Inzwischen laufen die regelmäßigen Datenlieferungen folgendermaßen ab: Die bereitgestellten MAB-Daten der Firma DiViBib werden von den Wormser Kollegen bei der DiViBib abgerufen und auf den FTP-Server von HEBIS in Frankfurt gelegt. In wöchentlichen Abständen läuft in Frankfurt ein automatisches Programm ab, das die Daten ins CBS einspielt. Dabei findet eine Dublettenprüfung anhand der Kategorie 2250 (Onleihe-Nummer) statt, die verhindert, dass Doppelexemplare in die Datenbank kommen. Anschließend müssen die Wormser Kollegen jeden Datensatz bearbeiten, indem sie die Lokaldaten inklusive einem Link zur Onleihe-Seite anhängen. So sind inzwischen knapp 5000 Titeldaten im OPAC der Stadtbibliothek Worms nachgewiesen und recherchierbar. Dies wäre ohne die kollegiale und unproblematische Hilfe der Frankfurter Kollegen nicht möglich gewesen.
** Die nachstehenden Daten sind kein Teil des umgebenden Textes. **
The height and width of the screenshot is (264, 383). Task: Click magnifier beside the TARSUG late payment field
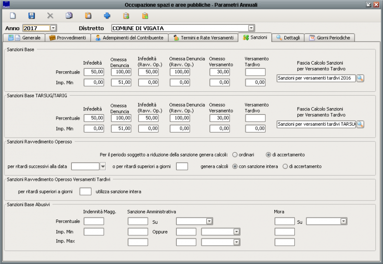point(360,124)
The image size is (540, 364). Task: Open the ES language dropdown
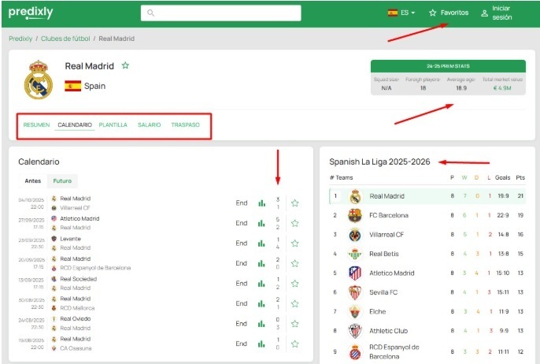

Das Angebot der Onleihe Rheinland-Pfalz wird stetig ausgebaut. Standen im Oktober 2010 noch 2500 digitale Medien für die Ausleihe bereit, so sind es inzwischen über 5000 Titel. Dies nicht zuletzt auch, weil sich Ende 2011 noch vier weitere Öffentliche Bibliotheken dem Verbund angeschlossen haben.

Es wurde aber nicht nur das Angebot an digitalen Medien ständig verbessert, sondern auch die technischen Möglichkeiten. Seit Anfang 2011 gibt es für die Nutzer der Onleihe eine kostenlose App im itunes Store für das iPhone und das iPad. Im Sommer wurde über den Google Android Market die kostenlose App für Android Smartphones und Tablets zur Verfügung gestellt. Damit ist es nun möglich, auch unterwegs aktuellen Lesestoff bei der Onleihe Rheinland-Pfalz auszuleihen.


Umfrage

Vor der Erweiterung des Verbundes durch neue Bibliotheken gab es unter Federführung des Landesbibliothekszentrums Rheinland-Pfalz eine Online-Kundenbefragung, um herauszufinden, was die Kunden vom Angebot der Onleihe halten und welche Wünsche sie haben.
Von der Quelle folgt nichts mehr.